Jung se trouve, la nuit, avec des compagnons, dans une ville sale et noire de suie : Liverpool. Les quartiers de la ville sont disposés en étoile autour d’une place, et chaque quartier est, lui aussi, construit en étoile autour d’un centre. Au milieu de la place, se trouve un petit étang, au centre de l’étang, un îlot, et, sur l’îlot, un arbre inondé de fleurs rougeâtres. Alors que toute la ville est sombre, l’îlot et l’arbre en fleurs resplendissent dans la lumière du soleil. Les compagnons du Rêveur-Jung ne voient pas l’arbre.
Jung est transporté par la beauté de la scène et s’éveille avec le sentiment d’avoir acquis une précieuse connaissance. Dans cet univers sombre, où tout était déplaisant, ce lieu de l’Ombre, il avait eu une vision de la beauté de la Vie. Il écrit :
« Liverpool est the pool of life , l’”étang de la vie” ; car liver, le foie, est, selon une vieille conception, le siège de la vie.
A l’expérience vivante de ce rêve s’associa en moi le sentiment de quelque chose de définitif. Je vis que le but y était exprimé. Ce but c’est le centre : il faut en passer par là.

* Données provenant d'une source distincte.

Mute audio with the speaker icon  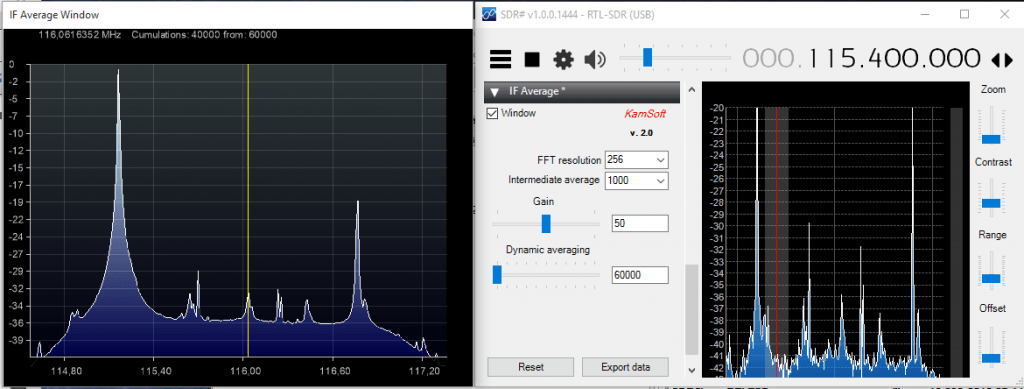point(594,60)
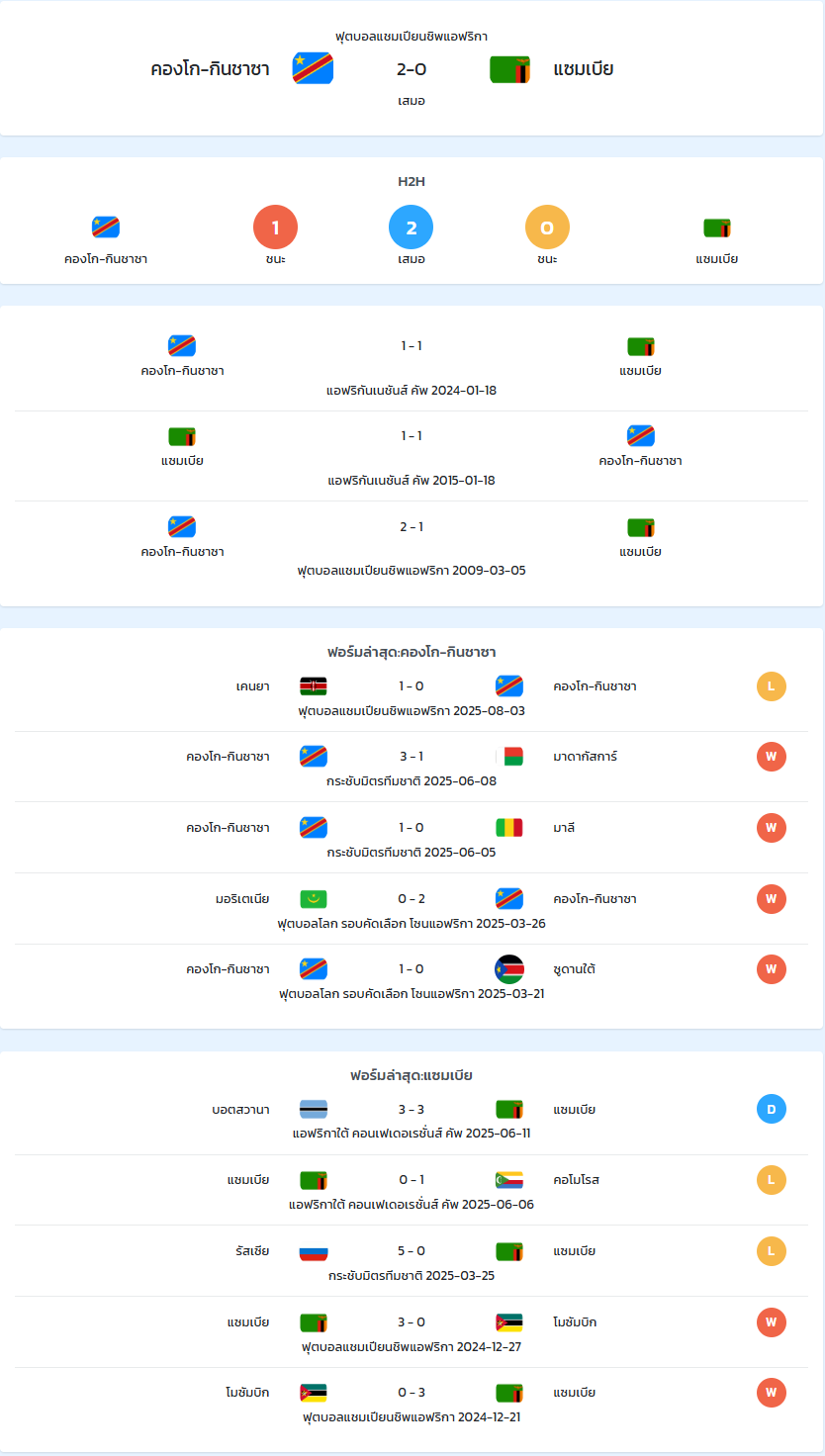Click the large Congo-Kinshasa flag in the match header
The image size is (825, 1456).
pyautogui.click(x=313, y=68)
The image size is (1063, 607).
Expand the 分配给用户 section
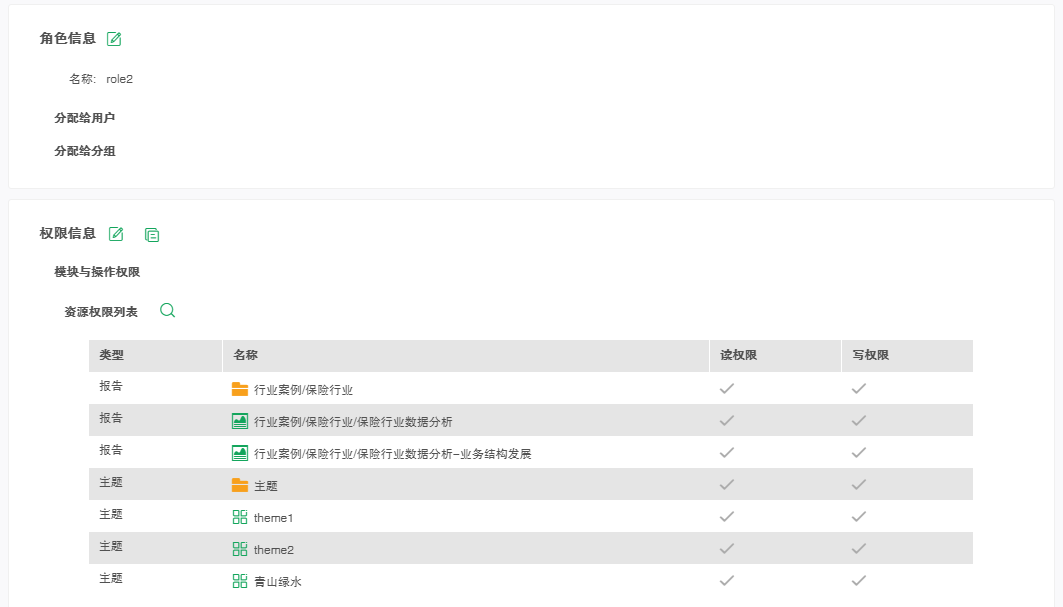click(85, 118)
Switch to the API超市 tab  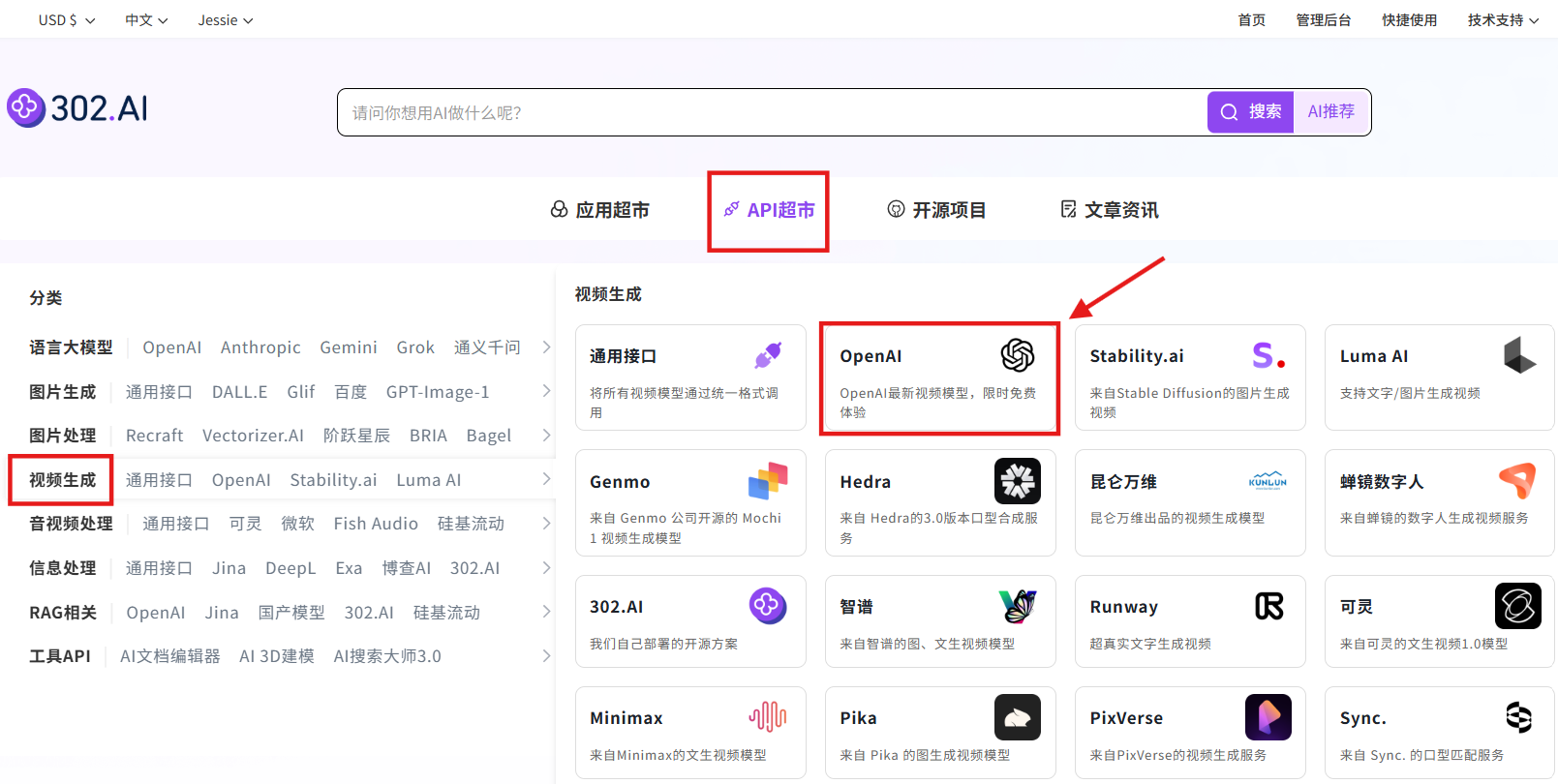pos(769,210)
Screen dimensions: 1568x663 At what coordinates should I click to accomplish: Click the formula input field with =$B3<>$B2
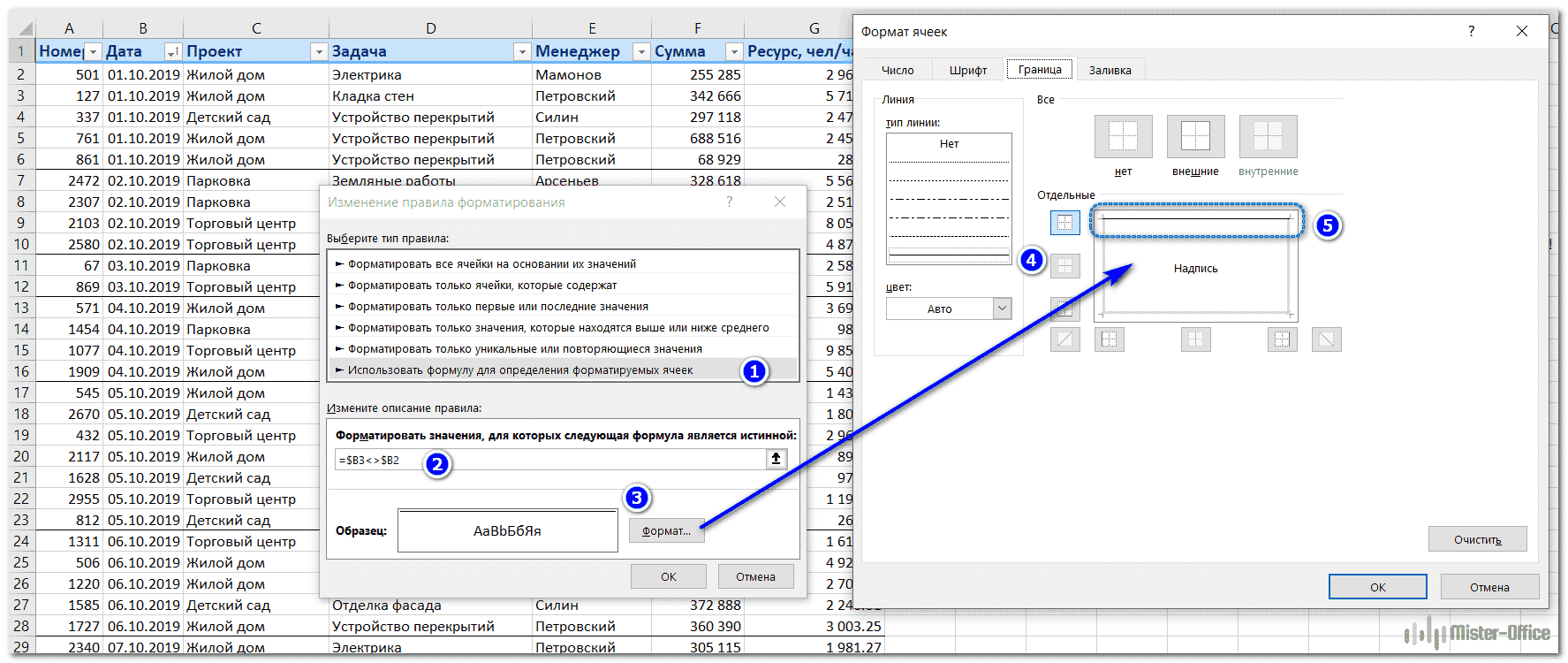549,460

Par ce rêve je compris que le Soi est un principe, un archétype de l’orientation et du sens : c’est en cela que réside sa fonction salutaire. » (Ma vie, p. 231)
Ce songe lui procura un sentiment d’harmonie et de satisfaction, de symétrie aussi, sentiment semblable à celui que l’on retrouve dans les aboutissements des séries de rêves étudiées. Nous pensons surtout à la série du rêveur.
Jung avait ainsi pu observer sur lui-même une constante, qu’il cernera de mieux en mieux, dans les rêves de mandalas de ses patients.
Selon ses dires, Il fallut à Jung, une vingtaine d’années avant d’élaborer et de donner un cadre scientifique à ce qu’il avait vécu à cette période de sa vie. Cependant, ce rêve lui procura déjà une réponse claire et imagée sur des questions essentielles qui le préoccupaient.
Il cessa de dessiner ou de peindre des mandalas ayant, en quelque sorte, obtenu satisfaction.
Toute son activité ultérieure consista à élaborer ce matériau de l’inconscient.
Il commença, selon ses propre termes, par être inondé par l’abondance des matériaux qui avaient jailli pendant la période de sa confrontation avec l’inconscient. Ensuite, ce fut la matière première pour l’œuvre d’une vie.